Monday, November 1, 2004
With the Presidential Election almost upon us, there has been much talk about voters being intimidated or otherwise interfered with while trying to vote. Because it is a federal election, 18 U.S.C. § 594 applies, which provides:
Whoever intimidates, threatens, coerces, or attempts to intimidate, threaten, or coerce, any other person for the purpose of interfering with the right of such other person to vote or to vote as he may choose, or of causing such other person to vote for, or not to vote for, any candidate for the office of President, Vice President, Presidential elector, Member of the Senate, Member of the House of Representatives, Delegate from the District of Columbia, or Resident Commissioner, at any election held solely or in part for the purpose of electing such candidate, shall be fined under this title or imprisoned not more than one year, or both.
Interestingly, there are no reported federal court decisions under the statute, and there are no references to any actual prosecutions.

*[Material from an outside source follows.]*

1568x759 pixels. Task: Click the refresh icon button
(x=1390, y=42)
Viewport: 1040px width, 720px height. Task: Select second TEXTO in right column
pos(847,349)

Another provision that applies to voting is 18 U.S.C. § 245(b)(1)(A), which provides:
Whoever, whether or not acting under color of law, by force or threat of force willfully injures, intimidates or interferes with, or attempts to injure, intimidate or interfere with--
(1) any person because he is or has been, or in order to intimidate such person or any other person or any class of persons from--
(A) voting or qualifying to vote, qualifying or campaigning as a candidate for elective office, or qualifying or acting as a poll watcher, or any legally authorized election official, in any primary, special, or general election . . . .
This provision is in the Civil Rights section of Title 18, the federal criminal code, and it protects the right of all citizens to vote and campaign for office. There are no reported decisions under this provision either. (ph)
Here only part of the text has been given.